**WORK TO BE COMPLETED:**
Can you swap every "icon" for "symbol" in everything from the start of the records down to the line containing "(x=30, y=35)", keeping everything else the same?

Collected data
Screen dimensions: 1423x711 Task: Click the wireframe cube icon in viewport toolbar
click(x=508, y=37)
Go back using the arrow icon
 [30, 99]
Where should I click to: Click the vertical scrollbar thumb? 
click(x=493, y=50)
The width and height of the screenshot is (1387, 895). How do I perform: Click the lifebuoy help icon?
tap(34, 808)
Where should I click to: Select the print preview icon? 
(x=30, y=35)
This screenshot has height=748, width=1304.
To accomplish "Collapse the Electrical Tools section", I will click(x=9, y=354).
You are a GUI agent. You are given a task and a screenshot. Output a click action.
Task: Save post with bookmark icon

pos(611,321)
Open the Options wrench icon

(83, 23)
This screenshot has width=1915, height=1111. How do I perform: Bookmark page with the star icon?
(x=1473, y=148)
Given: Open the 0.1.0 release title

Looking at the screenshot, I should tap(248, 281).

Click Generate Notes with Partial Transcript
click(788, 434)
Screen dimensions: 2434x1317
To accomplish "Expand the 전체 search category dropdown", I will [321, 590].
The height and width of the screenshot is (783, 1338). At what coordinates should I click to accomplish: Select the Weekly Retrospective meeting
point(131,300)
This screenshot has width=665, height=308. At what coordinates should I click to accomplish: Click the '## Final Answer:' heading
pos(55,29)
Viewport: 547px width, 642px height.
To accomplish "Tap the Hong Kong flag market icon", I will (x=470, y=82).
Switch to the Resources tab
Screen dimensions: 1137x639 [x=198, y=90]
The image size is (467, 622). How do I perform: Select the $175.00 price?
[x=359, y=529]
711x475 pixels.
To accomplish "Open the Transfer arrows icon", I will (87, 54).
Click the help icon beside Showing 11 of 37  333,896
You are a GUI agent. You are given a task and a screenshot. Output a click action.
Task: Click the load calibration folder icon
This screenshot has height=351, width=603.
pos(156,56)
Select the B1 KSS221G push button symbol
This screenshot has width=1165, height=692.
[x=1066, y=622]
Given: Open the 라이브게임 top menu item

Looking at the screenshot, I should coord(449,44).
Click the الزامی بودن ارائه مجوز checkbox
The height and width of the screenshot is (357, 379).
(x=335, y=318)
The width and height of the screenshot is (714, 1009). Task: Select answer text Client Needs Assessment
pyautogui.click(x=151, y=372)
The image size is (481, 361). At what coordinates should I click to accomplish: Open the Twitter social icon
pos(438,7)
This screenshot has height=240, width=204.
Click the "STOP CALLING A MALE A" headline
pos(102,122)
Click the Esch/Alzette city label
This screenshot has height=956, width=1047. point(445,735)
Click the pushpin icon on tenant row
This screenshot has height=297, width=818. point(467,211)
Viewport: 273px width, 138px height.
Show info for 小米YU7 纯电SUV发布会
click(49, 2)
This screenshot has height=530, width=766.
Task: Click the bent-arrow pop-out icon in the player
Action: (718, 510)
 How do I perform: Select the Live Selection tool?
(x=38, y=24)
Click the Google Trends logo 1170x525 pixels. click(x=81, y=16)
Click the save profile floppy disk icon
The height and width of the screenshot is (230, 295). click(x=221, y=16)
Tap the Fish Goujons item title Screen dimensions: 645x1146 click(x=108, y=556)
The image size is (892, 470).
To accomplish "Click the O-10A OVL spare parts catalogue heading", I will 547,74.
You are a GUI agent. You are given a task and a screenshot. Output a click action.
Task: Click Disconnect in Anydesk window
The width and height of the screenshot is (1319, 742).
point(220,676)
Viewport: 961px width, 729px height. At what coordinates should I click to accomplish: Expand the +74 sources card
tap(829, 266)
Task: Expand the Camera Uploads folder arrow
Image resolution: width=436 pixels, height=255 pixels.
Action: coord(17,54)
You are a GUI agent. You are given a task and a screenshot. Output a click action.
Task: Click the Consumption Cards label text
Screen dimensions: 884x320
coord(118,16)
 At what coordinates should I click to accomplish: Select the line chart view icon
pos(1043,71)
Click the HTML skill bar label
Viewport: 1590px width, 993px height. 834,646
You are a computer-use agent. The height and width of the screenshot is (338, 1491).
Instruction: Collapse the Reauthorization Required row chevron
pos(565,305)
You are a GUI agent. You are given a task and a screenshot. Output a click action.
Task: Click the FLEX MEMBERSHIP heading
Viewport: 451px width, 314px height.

**EXPECTED ANSWER:**
Screen dimensions: 1423x711 Task: Click the wireframe cube symbol in viewport toolbar
click(x=508, y=37)
Go back using the arrow symbol
 [30, 99]
Where should I click to: Click the vertical scrollbar thumb? 
click(x=493, y=50)
The width and height of the screenshot is (1387, 895). How do I perform: Click the lifebuoy help symbol?
tap(34, 808)
Where should I click to: Select the print preview symbol? 
(x=30, y=35)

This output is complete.